Procédures particulières

  • Une concession de travaux publics permet aux pouvoirs adjudicateurs de demander à une tierce partie d’exécuter un ouvrage, à ses frais, en contrepartie du droit de l’exploiter. La concession peut éventuellement être assortie du paiement d’un prix ou d’une redevance (construction et exploitation d'un parking sous-terrain ou d'un tunnel, par exemple).
  • Depuis le 1er juillet 2013, un pouvoir adjudicateur lançant un marché public relatif à des biens ou services destinés à un usage quotidien peut également organiser une vente aux enchères publiques par voie électronique (e-Auction). C'est une étape supplémentaire du processus d'attribution, qui vient après la réception des offres.
  • Il s'agit en réalité d'une « vente aux enchères inversées » dont le but est de réduire le prix au maximum. Les candidats ont ainsi l'occasion à une ou plusieurs reprise(s) de mettre une enchère inférieure à la précédente pour (une partie de) leur offre.
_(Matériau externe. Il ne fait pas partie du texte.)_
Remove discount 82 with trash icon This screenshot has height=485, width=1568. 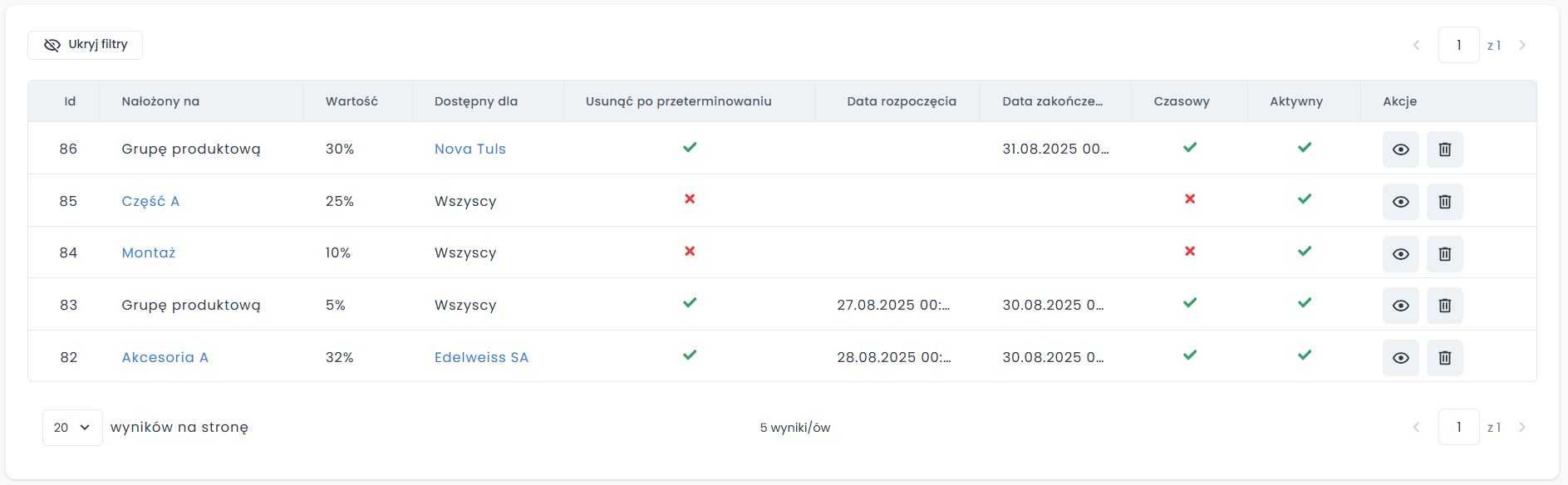[x=1444, y=358]

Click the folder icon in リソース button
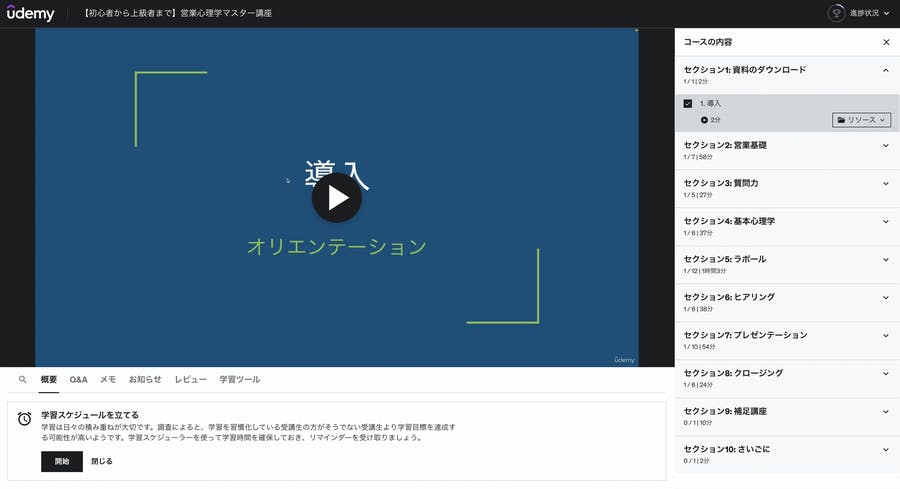coord(842,120)
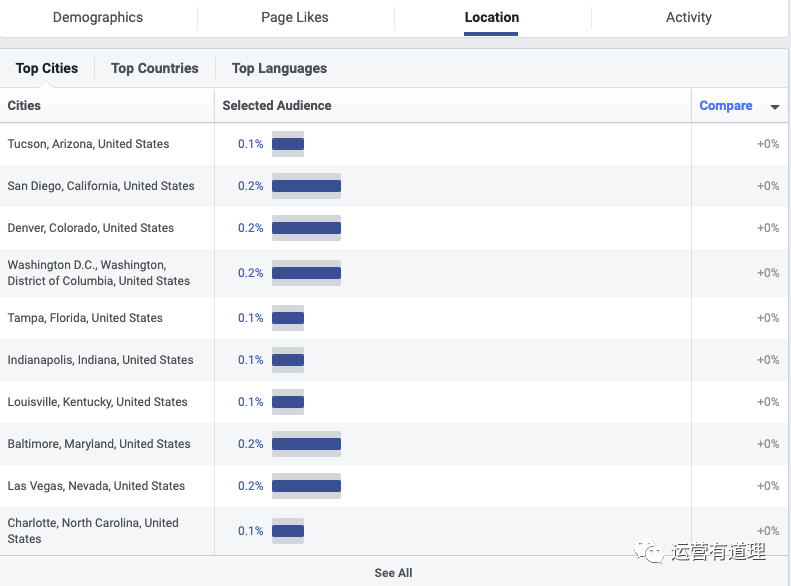The height and width of the screenshot is (586, 791).
Task: Expand the Compare dropdown arrow
Action: [x=775, y=107]
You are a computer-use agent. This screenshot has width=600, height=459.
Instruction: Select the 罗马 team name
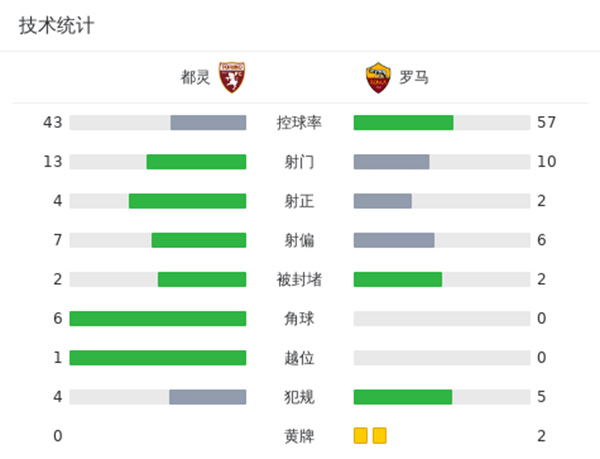click(414, 77)
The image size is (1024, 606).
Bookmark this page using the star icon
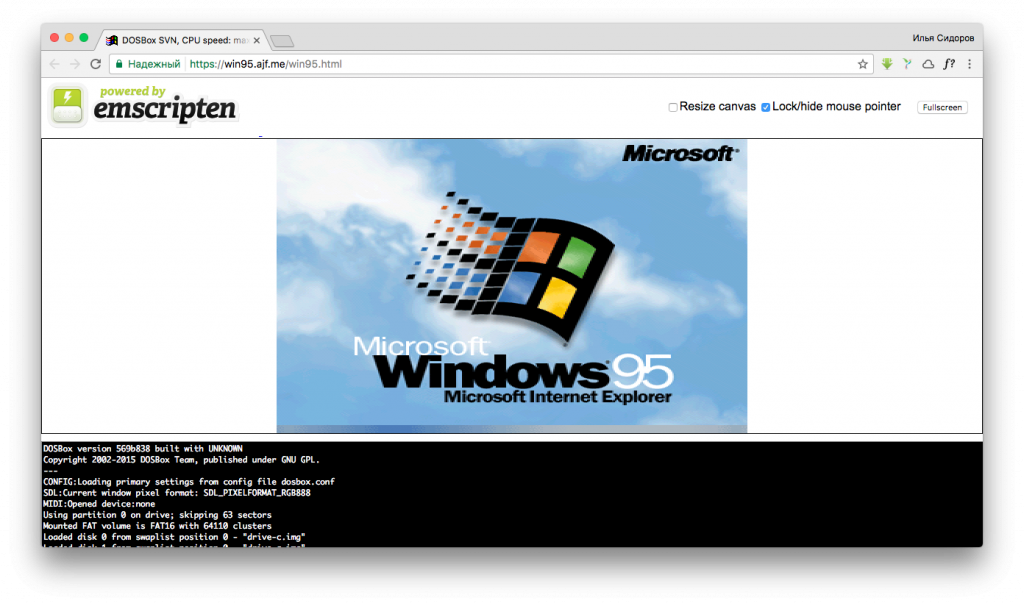[862, 63]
C'est à celui qui a proposé le prix le plus bas que revient le marché.

Bon à savoir

Après avoir lancé une procédure, un pouvoir adjudicateur n'est pas tenu au bout du compte d'attribuer le marché. Il peut arriver qu'aucun candidat ne remplisse les conditions requises ou que toutes les offres dépassent le budget disponible. Dans ce cas, le pouvoir adjudicateur peut décider de ne pas attribuer le marché ou d'ouvrir une nouvelle procédure (éventuellement différente). Toutefois, il devra bien motiver sa décision.

Si le marché est divisé en lots, le pouvoir adjudicateur peut décider de n'en attribuer qu'une partie – à nouveau moyennant motivation. Les autres lots peuvent être abandonnés ou faire l'objet d'une nouvelle procédure.

Si le cahier des charges le mentionne explicitement, la durée du marché peut être prolongée à une ou plusieurs reprise(s). En d'autres termes, le même fournisseur continue de prester les mêmes services. Normalement, la durée complète du marché ne peut excéder 4 ans.